The little qwen36 is at sonnet level . Kimi2.6 is about opus. The one can run on a single GPU on your gaming pc. The other you can run way cheaper from a provider. Or if you are really wealthy and have lots of gpus can run it yourself.
Not sure where deepseek 4 sits
Kimi 2.6 is nowhere near even Sonnet in overall robustness. It can get close when everything goes perfectly.
I have about 1KLOC of harness code written by Kimi to work around quirks in Kimi not needed for any other model I've tested, such as infinite toolcall loops and other weirdness.
You can do quite a bit with it and never run into those quirks, or you might hit it every request.
It is very sensitive to "confusing" things about it's environment in a way Sonnet and Opus are not.
Still great value, but they have some way to go.
Would "lots of gpus" even help for huge models? Maybe this is exposing my lack of knowledge but don't you need to keep the whole model and context in a single GPU's VRAM? My understanding is that multiple GPUs help with scaling (can handle N X inference requests simultaneously) but it doesn't help with using large models. If that were the case, I could jam another GPU in my box and double the size of model I can serve.
> Would "lots of gpus" even help for huge models? Maybe this is exposing my lack of knowledge but don't you need to keep the whole model and context in a single GPU's VRAM?
How do you think the large providers do inference? No single GPU has 1TB plus of memory on board. It’s a cluster of a bunch of gpus.
1t model instances(opus, gpt,etc) are not running on a single GPU. The catch is how the cards communicate and how the model is broken up. There's a bit that goes into it but the answer is yes the more gpus the bigger the model you can run.
Really cool. I'm very much still learning about this stuff. Sounds like this inter-GPU communication is a feature of special hardware (not consumer GPUs).
Ever hear of SLi (now called NVLink)? It's a GPU interconnect that's been available for a good long while now on high-end Nvidia GPU's. I believe AMD's implementation is called Crossfire.
GPU interconnect speeds are a big bottleneck today for GPU's in AI applications. Data can't move between them fast enough.
Not really, there's various ways it can be done but even I think the old 1080tis could do it.
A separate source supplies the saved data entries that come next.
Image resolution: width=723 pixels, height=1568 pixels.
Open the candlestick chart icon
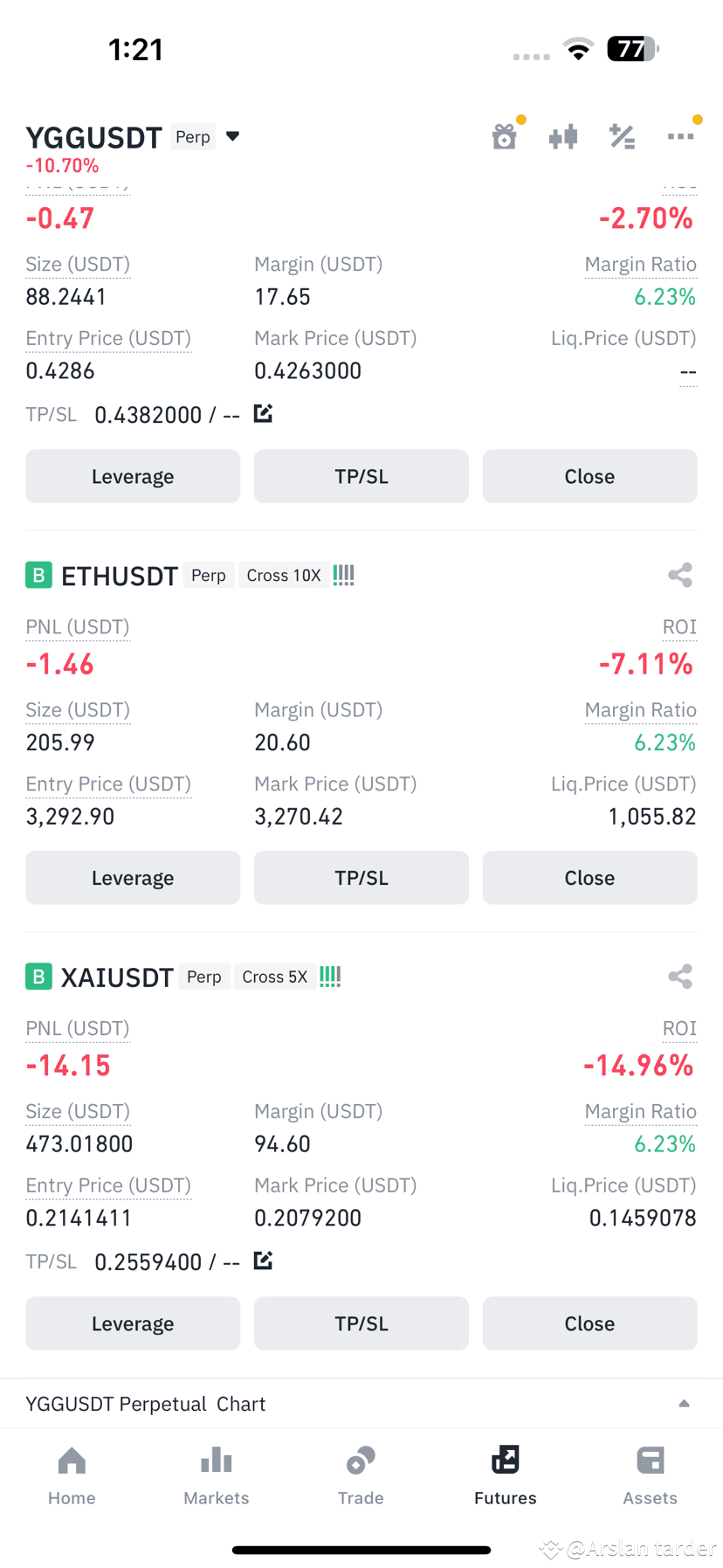pyautogui.click(x=563, y=137)
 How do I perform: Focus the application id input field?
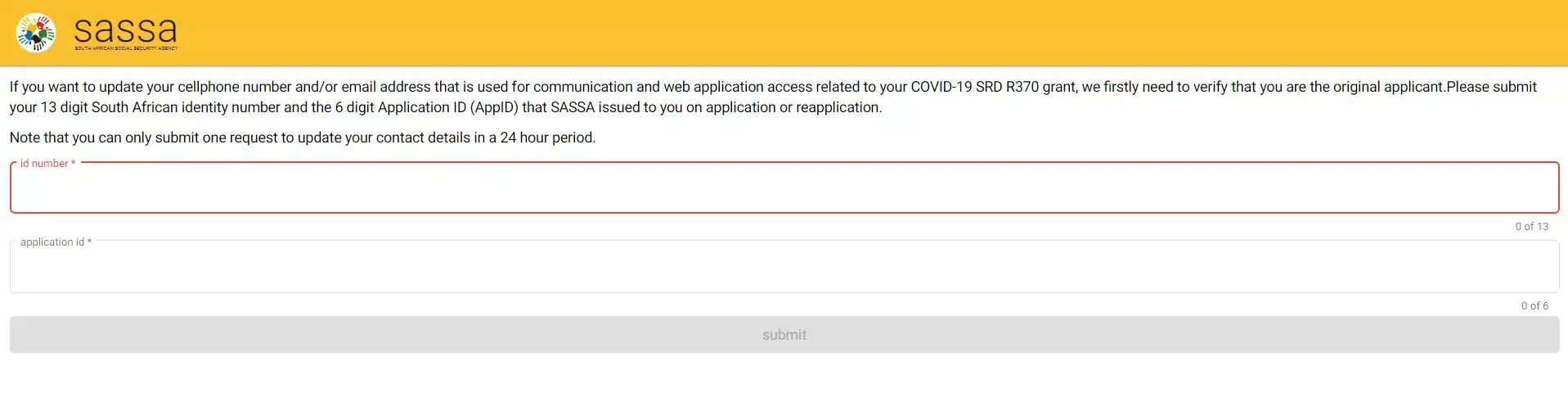pyautogui.click(x=784, y=269)
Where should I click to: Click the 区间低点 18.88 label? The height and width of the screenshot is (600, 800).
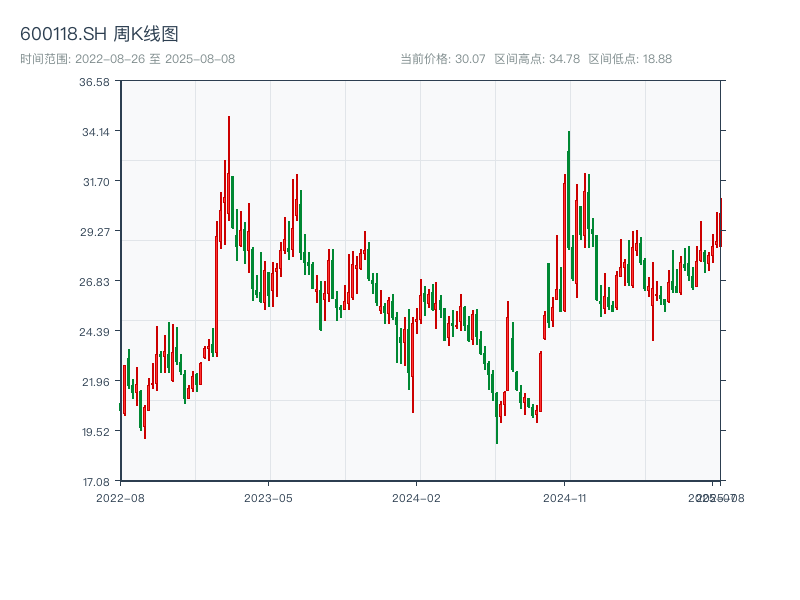(x=629, y=59)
Keep reading about it, my interest is in small models on a single GPU though so I don't fuss over those details.
Most consumer cards had faster interlinks included on them until one generations ago when they decided they wanted to differentiate their data center hardware more, And remove the inner links that have been on the cards in various forms for 20 plus years.
Please don't oversell them. Eg Kimi k2.6 has a maximum context size of 270k, that's a quarter of opus.
The model is fine, Ive switched to it entirely for a personal project, but it's not opus.
And no, you're not running then locally unless you're a millionaire. You still need hundreds of GB (500+++) of VRAM on your graphics card - that's not at a level of consumer electronics.
Sure you can run the quantized models, but then you're at Haiku performance.
Whilst I agree with the premise, I think you are actually underselling them.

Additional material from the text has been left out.